Aim A:
Decide whether each statement below agrees with the excerpt on the platinum adhesive layer, answering yes or no and quoting the deciding words. (i) The platinum adhesive layer S2 can still exert its adhesive effect when it is thinner than the substrate adhesive layer S1. (ii) The preferred thickness of the platinum adhesive layer S2 is from 1 nm to 100 nm. (iii) All of the titanium in the platinum adhesive layer S2 turns into titanium oxide.
**** Source ****
Moreover, if the thickness (film thickness) of the platinum adhesive layer S2 is too large, this will shield the radiant light. Therefore, too large thickness (film thickness) of the platinum adhesive layer S2 needs to be avoided. Incidentally, with too large thickness, the peak of the emittance equal to or smaller than 4 μm becomes equal to or smaller than 90%.

However, the platinum adhesive layer S2 is provided not for adhering the substrate K to the thin film, but for adhering thin films to each other. Therefore, its adhesive effect can be exerted even if it is thinner than the substrate adhesive layer S1.

From the above-described viewpoints, the thickness (film thickness) of the platinum adhesive layer S2 should range preferably from 0.1 nm or greater to 10 nm or smaller.

FIG. 9 shows the relation between the thickness (film thickness) of the platinum adhesive layer S1 and the emittance (emissivity) of the heat-radiating light source Q.

Incidentally, in FIG. 9, the thickness (film thickness) of the platinum adhesive layer S2 is varied in case the thickness of the substrate adhesive layer S1 is set to 7 nm, the thickness of the first platinum layer P1 is set to 150 nm, the thickness of the resonating transparent oxide layer is set to 120 nm, the thickness of the second platinum layer P2 is set to 6 nm and the thickness of the radiating transparent oxide layer Nb is set to 120 nm, respectively.

Studying this FIG. 9, it is understood that the greater the thickness (film thickness) of the platinum adhesive layer S2, the greater the amount of the far infrared on the wavelength side greater than 4 μm.

[Oxidization of Titanium]

Titanium (Ti) forming the substrate adhesive layer S1 and the platinum adhesive layer S2 has a high possibility of being gradually oxidized into titanium oxide (TiO₂), from the use of the heat-radiating light source Q in the atmosphere. In other words, when the heat-radiating light source Q has been used in the atmosphere, it may be assumed that the substrate adhesive layer S1 and the platinum adhesive layers S2 are formed of titanium oxide (TiO₂).

However, as shown in FIG. 8, the titanium forming the platinum adhesive layer S2 will not be entirely changed into titanium oxide. Rather, the titanium placed in adhesion with the platinum layer P (the second platinum layer P2) will not be oxidized, but will maintain the state of titanium (metal state) placed in adhesion with the platinum layer P (the second platinum layer P2).
****
Aim B:
Please output, unchanged, the stretch of entries from the line that contains "What do you see at coordinates (955, 264)" through the line that contains "at (405, 613).".
**** Data provided ****
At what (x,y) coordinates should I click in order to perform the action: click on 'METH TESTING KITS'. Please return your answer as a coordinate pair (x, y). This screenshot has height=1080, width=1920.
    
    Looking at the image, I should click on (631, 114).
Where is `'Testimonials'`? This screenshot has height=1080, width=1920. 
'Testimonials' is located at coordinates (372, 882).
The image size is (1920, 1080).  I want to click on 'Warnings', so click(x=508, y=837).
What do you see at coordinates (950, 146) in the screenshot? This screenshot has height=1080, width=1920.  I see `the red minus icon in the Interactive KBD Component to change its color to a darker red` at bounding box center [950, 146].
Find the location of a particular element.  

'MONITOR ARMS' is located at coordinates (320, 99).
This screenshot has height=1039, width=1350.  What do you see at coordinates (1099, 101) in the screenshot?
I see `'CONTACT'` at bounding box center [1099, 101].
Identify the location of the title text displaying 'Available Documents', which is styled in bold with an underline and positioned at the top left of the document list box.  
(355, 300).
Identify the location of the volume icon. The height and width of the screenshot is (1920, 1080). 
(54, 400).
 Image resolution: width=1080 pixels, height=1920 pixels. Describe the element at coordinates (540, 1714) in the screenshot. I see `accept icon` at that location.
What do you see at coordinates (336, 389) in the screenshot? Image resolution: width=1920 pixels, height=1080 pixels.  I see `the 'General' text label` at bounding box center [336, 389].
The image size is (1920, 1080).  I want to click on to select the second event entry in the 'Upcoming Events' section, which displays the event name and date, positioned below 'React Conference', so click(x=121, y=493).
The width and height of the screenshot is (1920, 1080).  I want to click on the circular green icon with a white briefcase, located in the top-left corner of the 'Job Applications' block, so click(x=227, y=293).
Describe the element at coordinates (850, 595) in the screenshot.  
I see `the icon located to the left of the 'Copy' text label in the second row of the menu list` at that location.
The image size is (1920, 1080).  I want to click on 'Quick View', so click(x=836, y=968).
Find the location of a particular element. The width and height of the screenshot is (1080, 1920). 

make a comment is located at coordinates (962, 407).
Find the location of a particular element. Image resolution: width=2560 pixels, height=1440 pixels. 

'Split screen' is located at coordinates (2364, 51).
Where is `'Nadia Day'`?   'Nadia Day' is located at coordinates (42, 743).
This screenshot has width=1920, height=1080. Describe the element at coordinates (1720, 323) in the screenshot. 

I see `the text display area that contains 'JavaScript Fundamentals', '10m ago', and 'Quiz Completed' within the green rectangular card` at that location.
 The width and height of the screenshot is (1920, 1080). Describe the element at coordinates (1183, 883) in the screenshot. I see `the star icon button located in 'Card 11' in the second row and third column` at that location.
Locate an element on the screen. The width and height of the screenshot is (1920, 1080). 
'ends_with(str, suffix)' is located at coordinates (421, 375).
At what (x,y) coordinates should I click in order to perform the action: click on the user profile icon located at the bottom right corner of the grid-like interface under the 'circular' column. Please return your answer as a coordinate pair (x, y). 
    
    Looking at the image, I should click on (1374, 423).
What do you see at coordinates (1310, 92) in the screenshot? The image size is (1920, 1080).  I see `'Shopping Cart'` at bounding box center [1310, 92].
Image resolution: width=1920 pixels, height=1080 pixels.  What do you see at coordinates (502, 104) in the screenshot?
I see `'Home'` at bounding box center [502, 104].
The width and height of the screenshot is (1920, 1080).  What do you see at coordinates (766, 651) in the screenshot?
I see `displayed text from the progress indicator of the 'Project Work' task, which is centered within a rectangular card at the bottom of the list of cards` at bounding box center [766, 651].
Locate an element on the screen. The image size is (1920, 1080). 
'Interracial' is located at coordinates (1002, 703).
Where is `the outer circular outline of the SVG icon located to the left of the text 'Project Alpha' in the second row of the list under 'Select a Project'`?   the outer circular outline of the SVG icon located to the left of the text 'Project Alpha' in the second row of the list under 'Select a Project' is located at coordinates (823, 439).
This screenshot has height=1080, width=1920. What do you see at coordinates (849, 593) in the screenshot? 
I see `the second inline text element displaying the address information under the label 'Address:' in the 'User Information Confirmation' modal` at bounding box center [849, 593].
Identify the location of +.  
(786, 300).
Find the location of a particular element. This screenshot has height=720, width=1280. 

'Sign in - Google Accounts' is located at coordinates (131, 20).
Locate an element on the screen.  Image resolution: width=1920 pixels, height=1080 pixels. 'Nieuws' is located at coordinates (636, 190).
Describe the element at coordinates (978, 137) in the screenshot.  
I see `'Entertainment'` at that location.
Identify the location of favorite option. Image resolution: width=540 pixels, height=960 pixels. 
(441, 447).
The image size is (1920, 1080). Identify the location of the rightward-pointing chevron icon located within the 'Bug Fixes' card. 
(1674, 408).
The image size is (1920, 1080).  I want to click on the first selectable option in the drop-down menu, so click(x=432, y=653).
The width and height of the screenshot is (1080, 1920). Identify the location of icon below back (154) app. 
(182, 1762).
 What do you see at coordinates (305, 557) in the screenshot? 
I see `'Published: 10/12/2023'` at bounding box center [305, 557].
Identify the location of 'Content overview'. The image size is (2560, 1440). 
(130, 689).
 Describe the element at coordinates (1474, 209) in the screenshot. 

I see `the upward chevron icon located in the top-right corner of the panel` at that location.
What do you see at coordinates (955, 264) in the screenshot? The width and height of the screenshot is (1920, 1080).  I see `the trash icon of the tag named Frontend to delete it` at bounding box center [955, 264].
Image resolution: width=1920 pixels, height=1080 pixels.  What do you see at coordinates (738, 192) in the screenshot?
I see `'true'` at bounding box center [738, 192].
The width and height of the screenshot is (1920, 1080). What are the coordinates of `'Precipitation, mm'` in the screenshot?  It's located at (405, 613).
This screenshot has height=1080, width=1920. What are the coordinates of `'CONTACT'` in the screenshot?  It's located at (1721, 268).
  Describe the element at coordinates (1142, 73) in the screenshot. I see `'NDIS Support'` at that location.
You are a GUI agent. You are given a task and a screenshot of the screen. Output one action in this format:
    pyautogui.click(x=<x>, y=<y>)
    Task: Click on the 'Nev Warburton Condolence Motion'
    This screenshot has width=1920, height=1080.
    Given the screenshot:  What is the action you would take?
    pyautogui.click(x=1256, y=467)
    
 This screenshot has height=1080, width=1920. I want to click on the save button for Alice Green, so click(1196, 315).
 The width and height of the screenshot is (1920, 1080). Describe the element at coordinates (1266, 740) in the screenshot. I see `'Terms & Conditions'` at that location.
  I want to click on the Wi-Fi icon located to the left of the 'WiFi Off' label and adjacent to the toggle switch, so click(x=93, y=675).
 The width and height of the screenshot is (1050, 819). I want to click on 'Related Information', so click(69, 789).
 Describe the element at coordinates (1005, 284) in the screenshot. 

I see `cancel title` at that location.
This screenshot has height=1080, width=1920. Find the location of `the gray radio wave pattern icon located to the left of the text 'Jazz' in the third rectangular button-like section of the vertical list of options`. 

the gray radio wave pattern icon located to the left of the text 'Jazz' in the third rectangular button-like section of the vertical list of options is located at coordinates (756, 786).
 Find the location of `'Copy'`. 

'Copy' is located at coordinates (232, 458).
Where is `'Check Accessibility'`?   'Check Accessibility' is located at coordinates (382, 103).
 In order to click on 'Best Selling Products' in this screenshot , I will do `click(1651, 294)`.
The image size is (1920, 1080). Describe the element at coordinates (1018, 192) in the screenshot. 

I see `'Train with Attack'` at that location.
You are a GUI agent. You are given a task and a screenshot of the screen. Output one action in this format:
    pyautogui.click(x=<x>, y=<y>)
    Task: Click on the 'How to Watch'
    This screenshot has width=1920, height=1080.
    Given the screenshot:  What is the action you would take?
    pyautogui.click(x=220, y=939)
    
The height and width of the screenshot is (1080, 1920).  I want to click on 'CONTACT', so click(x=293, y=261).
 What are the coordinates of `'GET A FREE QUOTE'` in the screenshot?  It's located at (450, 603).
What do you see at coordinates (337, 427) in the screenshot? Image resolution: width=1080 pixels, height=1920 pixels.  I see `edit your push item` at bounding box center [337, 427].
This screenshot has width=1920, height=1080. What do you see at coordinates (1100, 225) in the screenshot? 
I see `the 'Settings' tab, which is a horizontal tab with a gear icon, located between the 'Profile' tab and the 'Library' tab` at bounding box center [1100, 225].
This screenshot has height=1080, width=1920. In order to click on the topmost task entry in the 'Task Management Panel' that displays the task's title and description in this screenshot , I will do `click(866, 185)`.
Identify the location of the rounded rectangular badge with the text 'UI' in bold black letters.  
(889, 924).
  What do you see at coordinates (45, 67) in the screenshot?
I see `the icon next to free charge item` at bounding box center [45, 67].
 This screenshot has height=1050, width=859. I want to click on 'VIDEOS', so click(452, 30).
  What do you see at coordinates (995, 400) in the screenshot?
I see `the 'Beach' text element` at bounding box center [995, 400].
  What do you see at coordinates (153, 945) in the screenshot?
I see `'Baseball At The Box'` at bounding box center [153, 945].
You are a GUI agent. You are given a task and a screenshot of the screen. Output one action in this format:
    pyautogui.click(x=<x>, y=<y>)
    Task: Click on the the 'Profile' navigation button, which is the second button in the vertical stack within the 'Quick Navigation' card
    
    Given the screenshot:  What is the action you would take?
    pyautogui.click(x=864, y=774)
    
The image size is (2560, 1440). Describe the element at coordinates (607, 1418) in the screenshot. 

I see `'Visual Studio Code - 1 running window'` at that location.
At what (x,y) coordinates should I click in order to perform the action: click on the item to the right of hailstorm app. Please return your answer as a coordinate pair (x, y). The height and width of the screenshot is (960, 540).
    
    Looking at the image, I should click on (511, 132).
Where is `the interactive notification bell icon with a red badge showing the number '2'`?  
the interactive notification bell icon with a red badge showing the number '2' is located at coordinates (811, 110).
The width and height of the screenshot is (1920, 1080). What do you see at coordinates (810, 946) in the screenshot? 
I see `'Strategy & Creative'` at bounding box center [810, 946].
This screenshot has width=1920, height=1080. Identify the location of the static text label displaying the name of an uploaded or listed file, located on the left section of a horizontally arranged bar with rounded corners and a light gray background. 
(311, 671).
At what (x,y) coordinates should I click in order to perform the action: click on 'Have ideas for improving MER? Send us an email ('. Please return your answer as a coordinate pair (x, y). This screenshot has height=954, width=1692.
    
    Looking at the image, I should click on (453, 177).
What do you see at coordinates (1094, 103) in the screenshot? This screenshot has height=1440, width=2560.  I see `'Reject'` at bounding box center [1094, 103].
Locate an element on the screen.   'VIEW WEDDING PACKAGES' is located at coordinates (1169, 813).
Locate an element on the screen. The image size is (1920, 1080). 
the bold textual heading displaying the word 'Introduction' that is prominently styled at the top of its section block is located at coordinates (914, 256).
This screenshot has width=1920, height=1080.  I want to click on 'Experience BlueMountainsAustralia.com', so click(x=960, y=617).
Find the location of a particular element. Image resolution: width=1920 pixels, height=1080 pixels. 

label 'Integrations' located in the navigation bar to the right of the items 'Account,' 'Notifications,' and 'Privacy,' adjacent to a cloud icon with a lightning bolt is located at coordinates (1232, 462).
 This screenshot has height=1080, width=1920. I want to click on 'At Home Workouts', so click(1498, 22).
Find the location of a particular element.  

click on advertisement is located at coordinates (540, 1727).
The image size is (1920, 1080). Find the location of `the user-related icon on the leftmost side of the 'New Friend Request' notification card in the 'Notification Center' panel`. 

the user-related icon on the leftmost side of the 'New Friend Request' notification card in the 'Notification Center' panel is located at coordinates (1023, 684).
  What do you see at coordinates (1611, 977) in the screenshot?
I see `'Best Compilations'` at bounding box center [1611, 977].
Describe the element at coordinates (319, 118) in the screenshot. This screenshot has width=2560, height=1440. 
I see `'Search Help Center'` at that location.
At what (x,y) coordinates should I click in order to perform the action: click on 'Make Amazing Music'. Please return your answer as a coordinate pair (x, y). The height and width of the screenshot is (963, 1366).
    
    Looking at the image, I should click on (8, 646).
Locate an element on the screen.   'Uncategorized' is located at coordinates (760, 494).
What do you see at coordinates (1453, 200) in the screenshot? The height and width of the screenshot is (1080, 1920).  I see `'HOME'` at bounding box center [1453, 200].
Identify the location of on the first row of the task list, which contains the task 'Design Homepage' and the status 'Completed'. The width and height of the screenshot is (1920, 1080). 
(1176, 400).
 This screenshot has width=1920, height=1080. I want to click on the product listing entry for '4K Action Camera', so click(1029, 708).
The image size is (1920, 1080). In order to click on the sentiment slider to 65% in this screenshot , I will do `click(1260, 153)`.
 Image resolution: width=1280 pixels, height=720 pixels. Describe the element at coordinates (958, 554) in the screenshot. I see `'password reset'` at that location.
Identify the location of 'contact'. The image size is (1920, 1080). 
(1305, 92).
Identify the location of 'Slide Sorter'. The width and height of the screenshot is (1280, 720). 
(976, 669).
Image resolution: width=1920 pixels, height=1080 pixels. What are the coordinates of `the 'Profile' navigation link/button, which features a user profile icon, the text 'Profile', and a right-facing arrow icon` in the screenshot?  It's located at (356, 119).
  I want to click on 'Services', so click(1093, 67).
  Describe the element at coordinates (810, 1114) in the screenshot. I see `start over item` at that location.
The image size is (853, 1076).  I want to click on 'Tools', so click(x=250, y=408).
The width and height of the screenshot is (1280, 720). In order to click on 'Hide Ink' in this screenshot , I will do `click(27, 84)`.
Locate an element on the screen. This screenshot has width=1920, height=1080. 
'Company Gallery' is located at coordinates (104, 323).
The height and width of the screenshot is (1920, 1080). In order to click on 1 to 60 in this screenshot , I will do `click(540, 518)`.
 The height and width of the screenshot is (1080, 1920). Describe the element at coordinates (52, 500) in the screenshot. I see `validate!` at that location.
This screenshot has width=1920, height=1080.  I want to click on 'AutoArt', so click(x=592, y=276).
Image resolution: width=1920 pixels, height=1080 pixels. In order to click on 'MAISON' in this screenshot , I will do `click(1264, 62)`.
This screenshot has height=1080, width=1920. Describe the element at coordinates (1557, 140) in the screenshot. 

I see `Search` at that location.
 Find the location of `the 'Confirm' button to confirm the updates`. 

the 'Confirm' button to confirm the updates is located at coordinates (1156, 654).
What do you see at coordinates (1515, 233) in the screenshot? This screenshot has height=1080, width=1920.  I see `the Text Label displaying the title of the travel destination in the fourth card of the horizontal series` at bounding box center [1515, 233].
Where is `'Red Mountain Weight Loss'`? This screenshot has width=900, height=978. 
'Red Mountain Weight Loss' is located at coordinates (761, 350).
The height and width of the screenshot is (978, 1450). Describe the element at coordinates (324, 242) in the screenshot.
****
Finished answer A:
(i) Yes: "its adhesive effect can be exerted even if it is thinner than the substrate adhesive layer S1"
(ii) No: "should range preferably from 0.1 nm or greater to 10 nm or smaller"
(iii) No: "the titanium forming the platinum adhesive layer S2 will not be entirely changed into titanium oxide"

Finished answer B:
What do you see at coordinates (955, 264) in the screenshot? The width and height of the screenshot is (1920, 1080).  I see `the trash icon of the tag named Frontend to delete it` at bounding box center [955, 264].
Image resolution: width=1920 pixels, height=1080 pixels.  What do you see at coordinates (738, 192) in the screenshot?
I see `'true'` at bounding box center [738, 192].
The width and height of the screenshot is (1920, 1080). What are the coordinates of `'Precipitation, mm'` in the screenshot?  It's located at (405, 613).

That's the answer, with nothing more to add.